Yo no conocía esta fotografía hasta que la vi hace un mes en un enorme panel de una exposición de la obra de Frida Kahlo en la Galería Nacional de Budapest. El impacto que me causó fue inmediato: en medio de un buen número de imágenes de Frida doliente, postrada en la cama,  pintando a pesar de la prisión de las escayolas y aparatos ortopédicos, relucía esta plasmación del efecto liberador de la risa. Cuando hace unos días un amigo de Facebook la subió a su muro, pensé que tanta insistencia en cruzarse en mi camino hacía a este retrato merecedor de que le dedicara una entrada en este blog. Pero hay una razón más. Fue verlo por primera vez y trasladarme de inmediato a mi infancia.

Los que como yo se dedican a la enseñanza tendrán sin duda un amplio capítulo en su experiencia profesional protagonizado por la risa de los alumnos. Los niños ríen con ganas, con dedicación absoluta, enviando al destierro todo excepto la causa de su hilaridad. Cuando se acercan a la adolescencia, esta intensidad se combina con el carácter imprevisible (¿quién no sabe que los adolescentes se ríen sin motivo alguno?) e incontenible (¿quién ignora que es muy difícil que recuperen la seriedad?) de su risa. Visto desde el lado del maestro o del profesor, son características desesperantes. Desde el lado de los alumnos ―hagamos memoria, amigos míos― es la absoluta felicidad. Yo con frecuencia los miro desternillarse cabeza con cabeza y siento una profunda envidia. Me voy con el recuerdo a los tiempos en que yo también era capaz de reírme así, con toda mi alma.
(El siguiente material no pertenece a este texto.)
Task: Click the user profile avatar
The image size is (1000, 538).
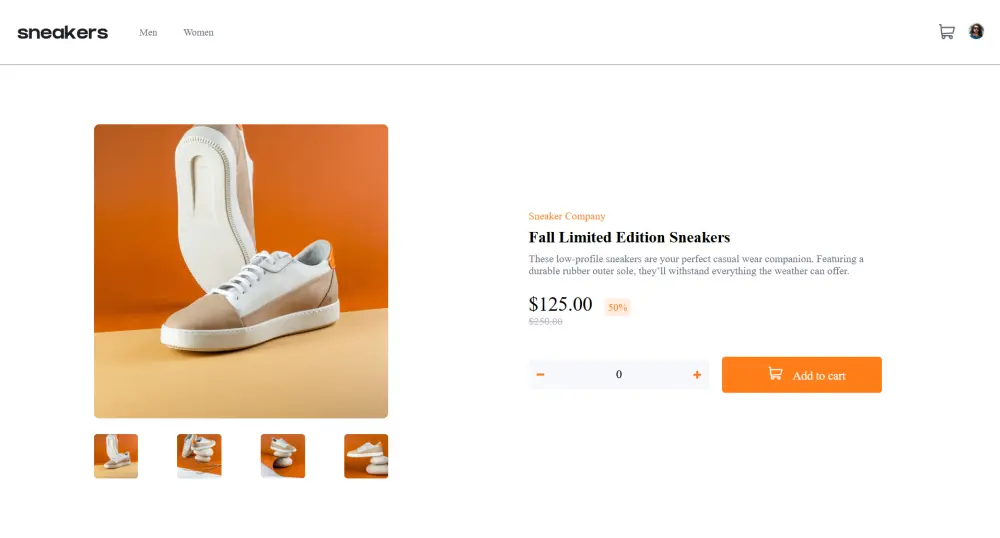Action: pyautogui.click(x=976, y=32)
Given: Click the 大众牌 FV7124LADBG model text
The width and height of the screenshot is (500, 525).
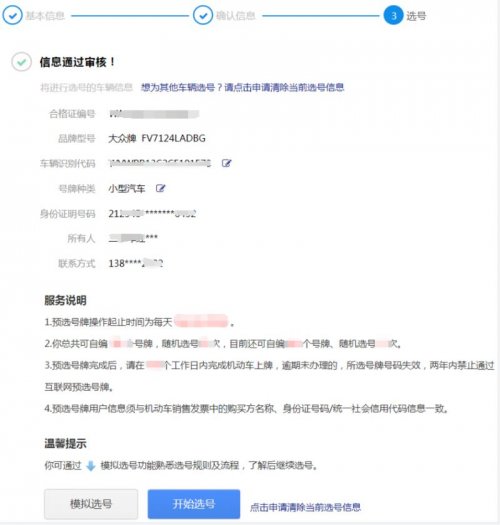Looking at the screenshot, I should [157, 138].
Durante la infancia y la primera adolescencia, estuve muy unida a una niña que se llamaba María y que, además de compañera de clase, era mi vecina. Esta niña tuvo una presencia tan fuerte en mi vida durante aquellos años que podría inspirarme una novela completa, pero me voy a limitar a recordar los felices momentos que pasamos juntas dedicadas al noble arte de reír. María y yo nos reíamos por todo. En la calle, en nuestras casas y, lo que era más grave, en clase. Me recuerdo intentando sin éxito alguno contener la risa frente a la mirada severa del profesor, escondiendo la cabeza detrás del libro, lagrimeando sobre el pupitre, notando las cosquillas de las carcajadas que me subían garganta arriba por más que el sentido común y la prudencia me pedían a gritos que recuperara la serenidad. Reíamos a mandíbula batiente, sin control alguno, hasta llorar. No nos tirábamos al suelo como Frida y Chavela, pero casi. El mundo nos brindaba motivos de regocijo por doquier. Y, si no lo hacía, suplíamos la carencia lanzándonos la una a la otra nuestra propuesta más sugestiva: “¿Nos reímos un rato?”. Era la culminación de la risa: reír por decisión propia, sin estímulo alguno; reír por reír.
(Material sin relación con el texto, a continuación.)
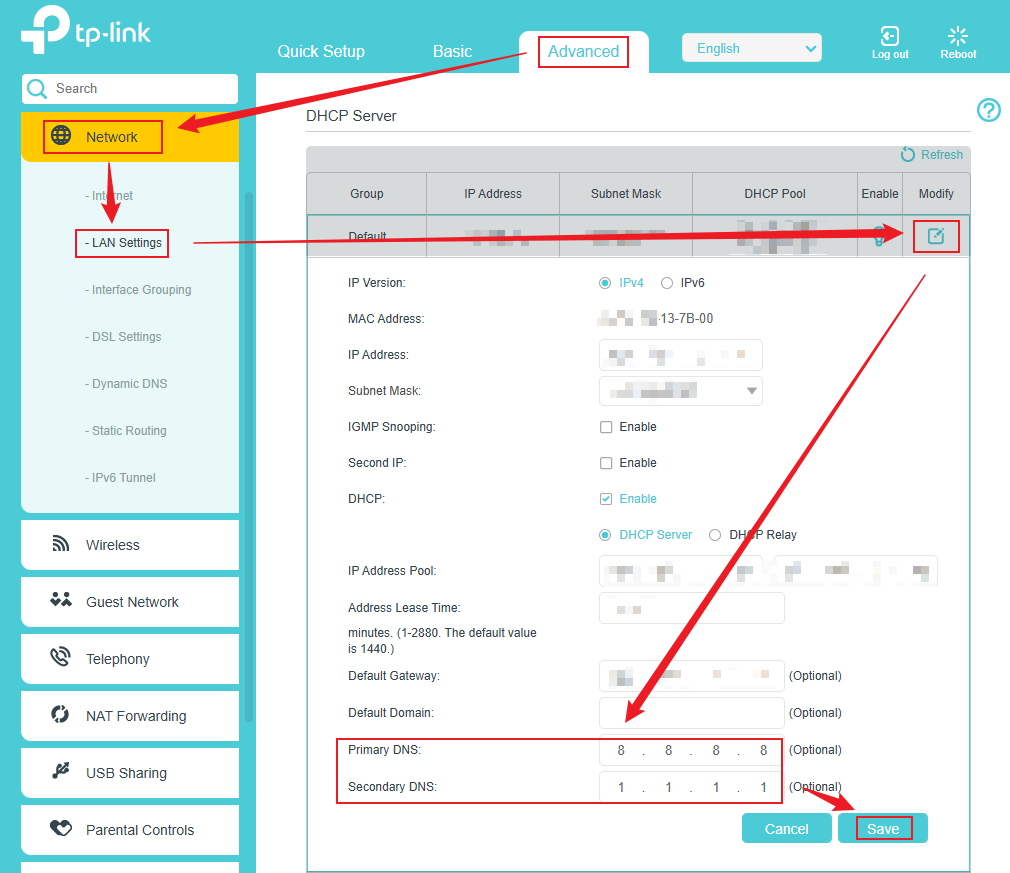The width and height of the screenshot is (1010, 873).
Task: Click the Telephony sidebar icon
Action: coord(60,658)
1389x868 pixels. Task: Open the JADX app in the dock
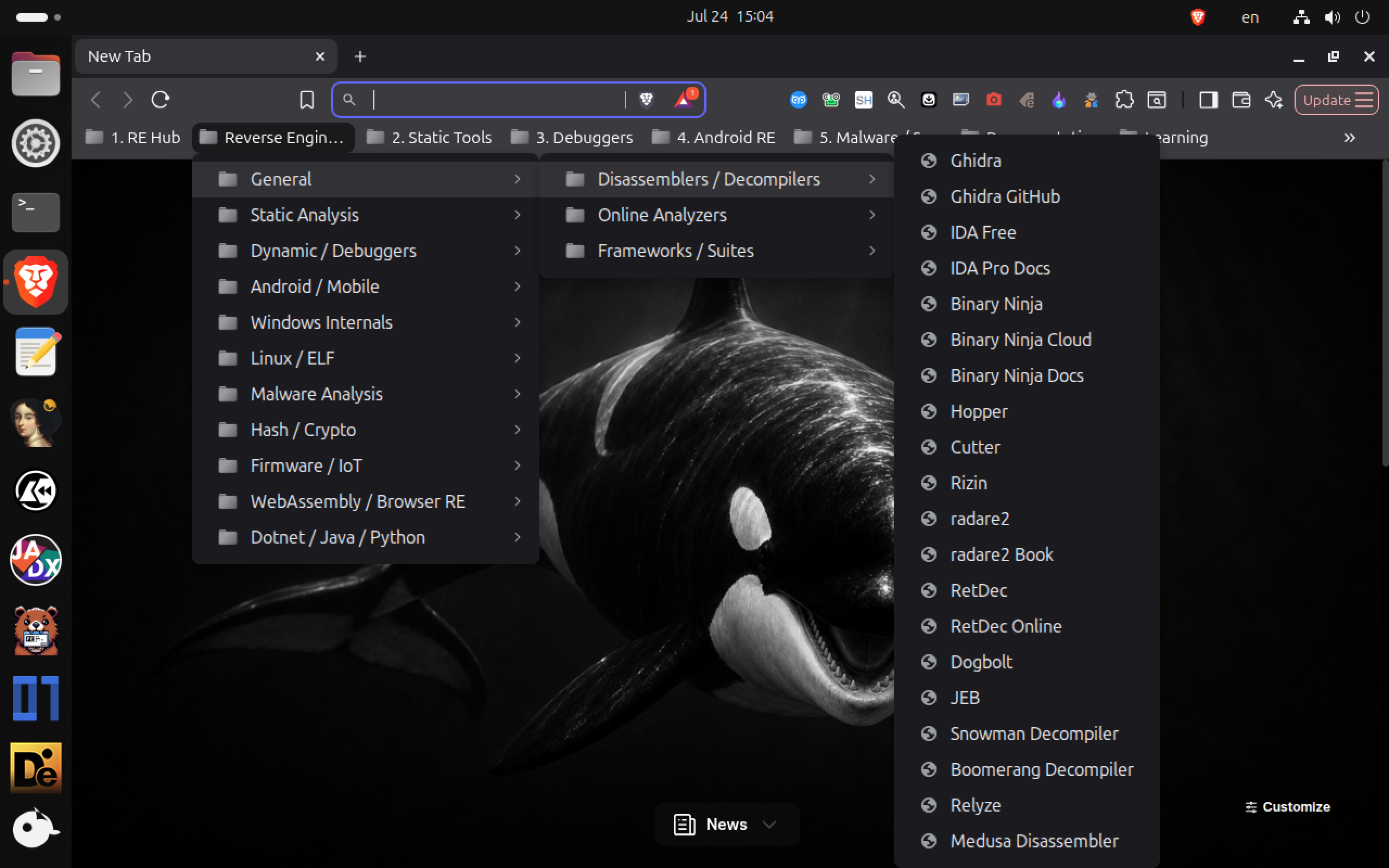click(36, 560)
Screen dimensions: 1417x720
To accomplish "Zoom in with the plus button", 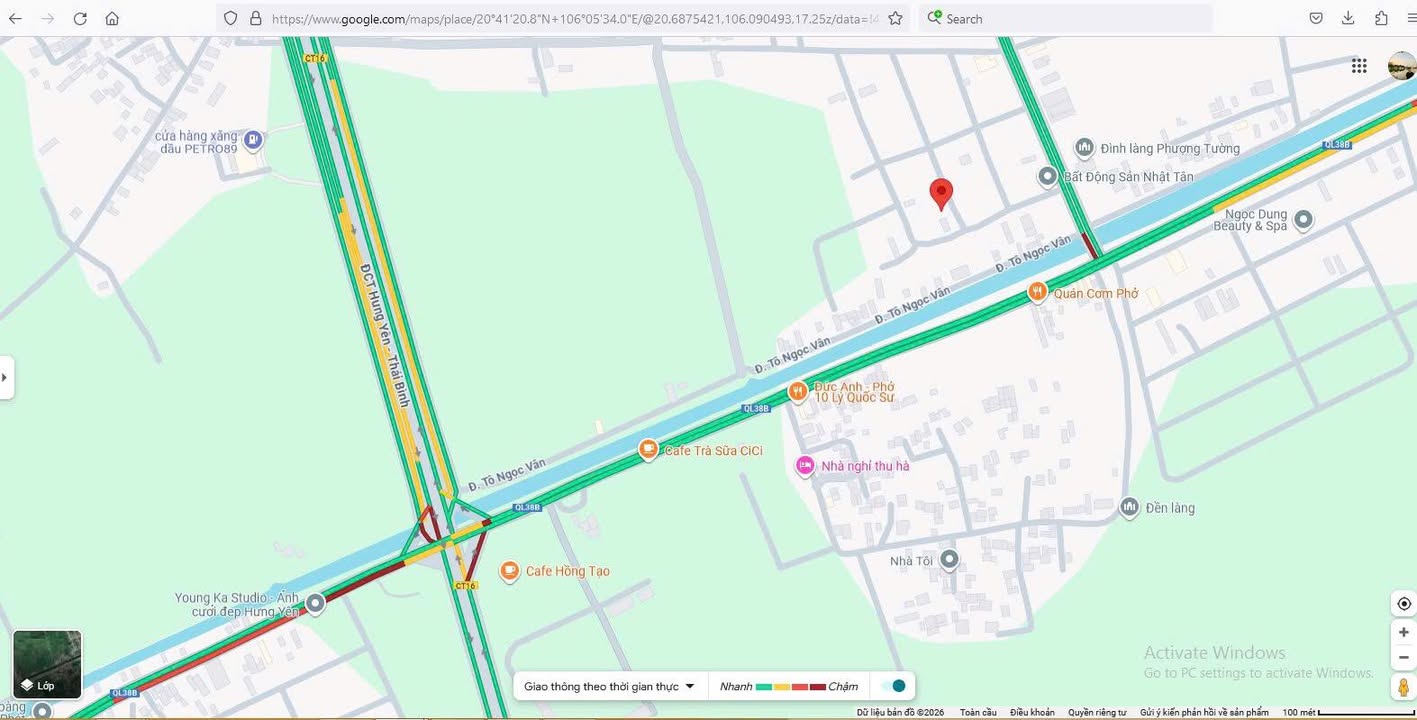I will pos(1404,632).
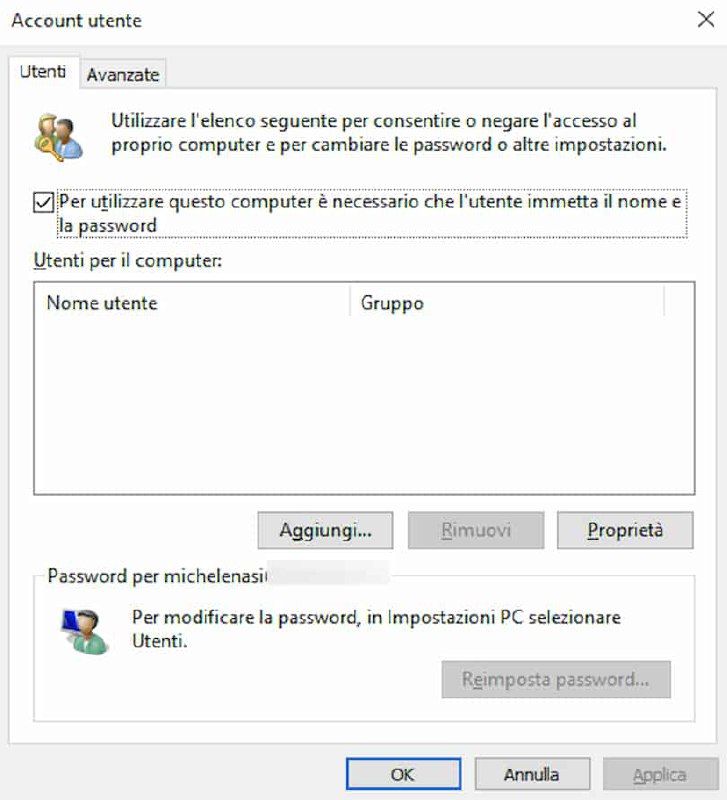
Task: Confirm the dialog with OK
Action: point(403,774)
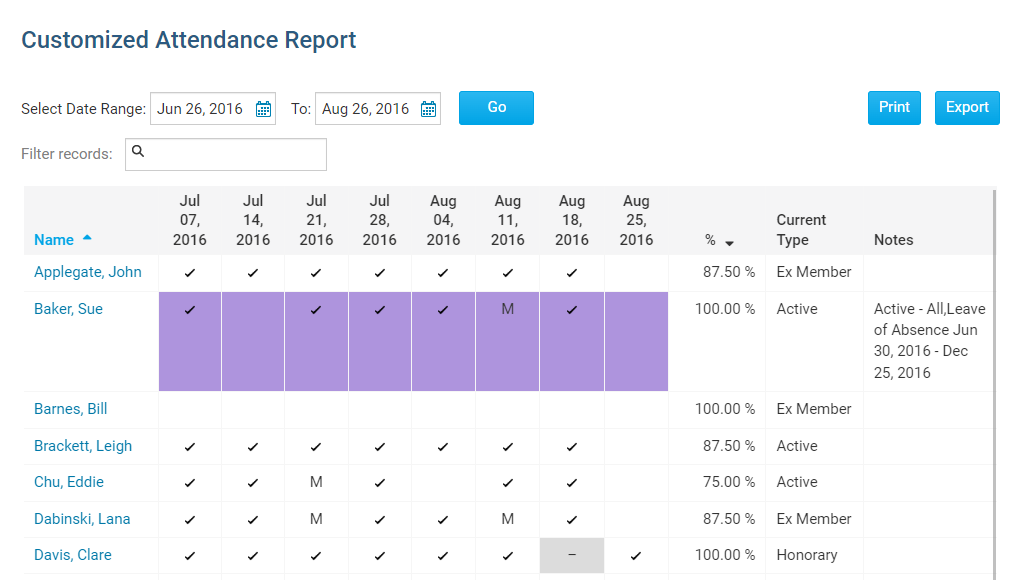This screenshot has height=580, width=1016.
Task: Sort by Name column ascending arrow
Action: [87, 238]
Cuando el amigo de Facebook al que me he referido antes publicó la fotografía de Frida y de Chavela que encabeza estas líneas, yo dejé un comentario que hablaba de la fuerza de la amistad y él me respondió con unas palabras certeras: “La risa frente a la adversidad”. Es así. No hay miedo ni dolor que no se diluyan durante los instantes que dura una carcajada. Yo lo sé muy bien y lo tengo almacenado en mis mejores recuerdos de infancia. Y es que no hay nada comparable a reír con una amiga.